Yaşanan körlüğü sadece AK Parti ve özellikle Erdoğan düşmanlığının geldiği son nokta ile de açıklamak mümkün değil. Zira daha şunun şurasında birkaç yıl evvel aynı örgüt için en ileri ifadeleri kullananların tamamının AK Parti nefreti kayıt altındadır. Bu nefretleri buharlaşmadığına göre, durumu açıklayacak iki ihtimal kalıyor geriye. Birincisi, bütün eski Türkiye unsurları kimse fark etmeden Fetullahçı olmuş durumdalar. Bu pratik olarak mümkün değilse de, Kemalizm’in Türkçü ve Kürtçü bütün damarları Fetullahçılık gibi bir misyoner aklın çok uzağında da değiller. Hemen hepsi çoklu kimlik travmaları yaşamaktalar. Kendi ülkeleriyle başka başkentler üzerinden konuşmakta fazlaca bir sıkıntı görmemekteler. İkincisi ise AK Parti nefretlerinin tıpkı PKK nefretlerini aşması gibi, Fetullahçılıkla da benzer bir ilişki kurmuş durumdalar.

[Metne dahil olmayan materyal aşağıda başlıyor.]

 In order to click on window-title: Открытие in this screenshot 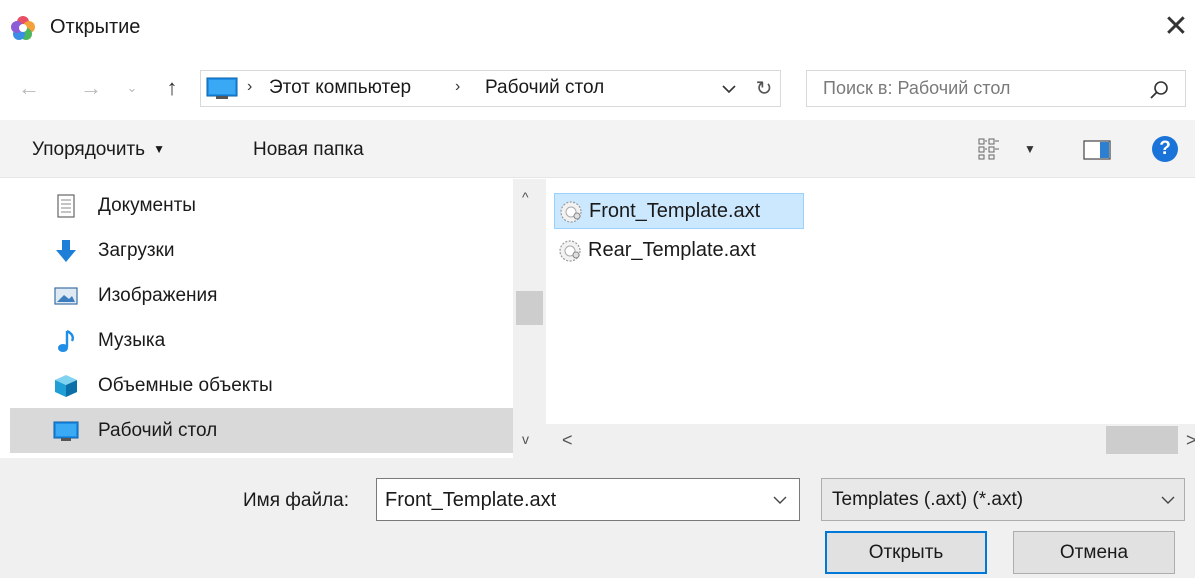, I will do `click(96, 27)`.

Yarın dönemin tarihi yazıldığında, laik Türk entelijansiyasının Fetullahçılık fenomenini nasıl ıskaladığı da büyük harflerle kayda geçecektir. Herkesin gözü önünde cereyan eden vakıaların tamamına gözünü kapatarak, 80 darbesi icadı bir hareketten nemalanarak AK Parti saplantılarını nasıl derinleştirdikleri yazılacaktır. Paralel yapının varlığını bile kabul edemeyenlerin hâli, yıllarca Kürt meselesini duyunca ıslık çalarak ömürlerini sorunun etrafından dolaşarak geçenleri anımsatıyor.

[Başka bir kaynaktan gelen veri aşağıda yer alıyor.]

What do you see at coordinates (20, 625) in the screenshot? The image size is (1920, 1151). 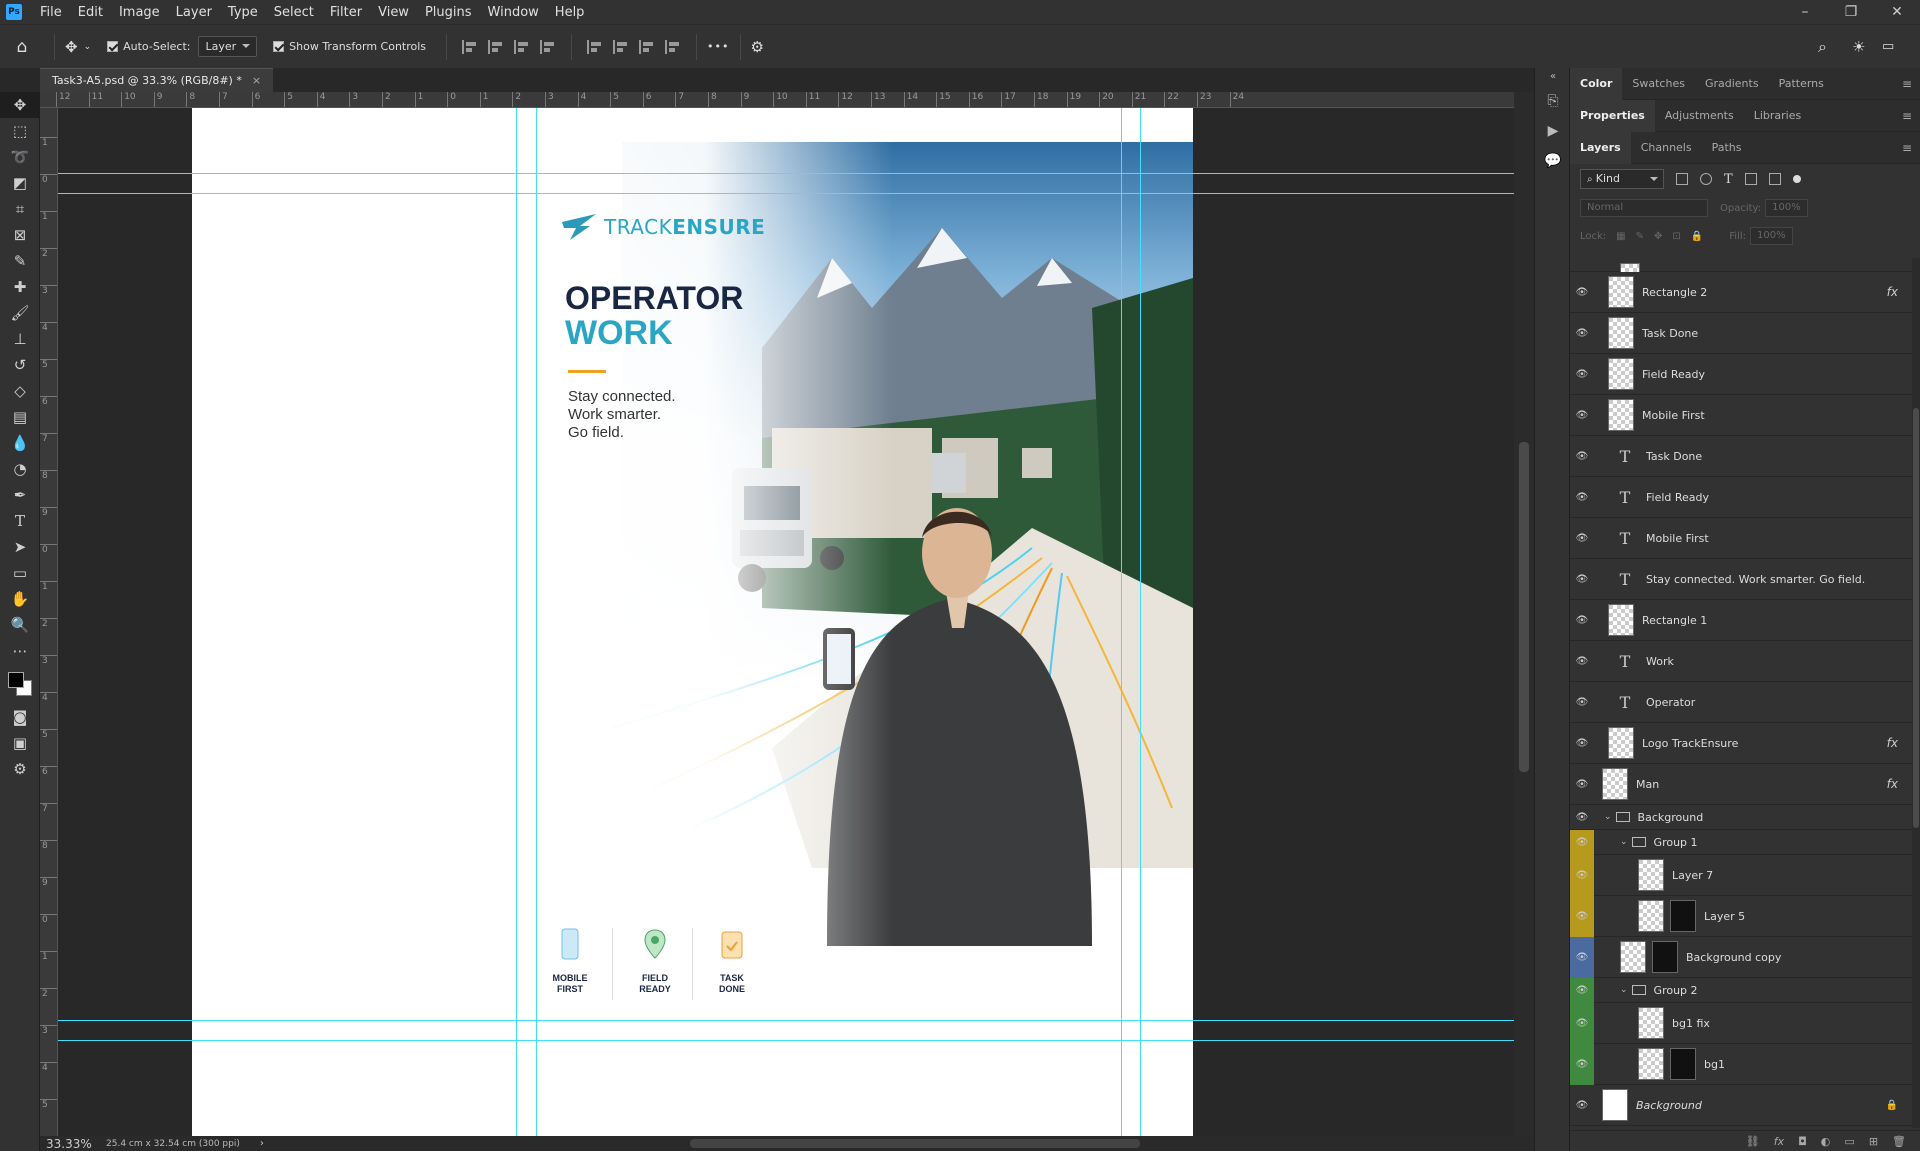 I see `zoom-tool-icon: 🔍` at bounding box center [20, 625].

Fetullahçılık eski Türkiye’nin son sığınağı olarak, Kemalizm’in her çeşidinin konforlu bir şekilde barınabileceği bir odak. 28 Şubat’ta sahte bir şekilde, 2008-2013 arasında ise operasyonel bir şekilde Kemalizm ile karşı karşıya gelme sahneleri ne Fethullahçılığa ne de Kemalizm’e yakışan veya kendilerinden beklenen tavırlar değildi. Zaten bu sevimsiz dönemleri hızla unutmuşa beziyorlar. PKK’dan MHP’ye, CHP’den liberal cemaate varıncaya kadar, fazlaca bir siyasi ve ahlaki hazmetme şikâyeti de yaşamadan son sığınaklarına koşmuşa benziyorlar.

Sığınaktan yakın zamanda çıkmaları için özel bir sebep görülmüyor. Dün nasıl Kürt meselesinin, darbecilerin, 28 Şubat’ın, yasakların ve eski Türkiye’nin varlığını mebzul miktarda isim ve odak ıskalamayı başardıysa, bugün de ‘paralel dünyanın’ varlığı da aynı ahlak ve zeka düzeyiyle ıskalanacağa benziyor.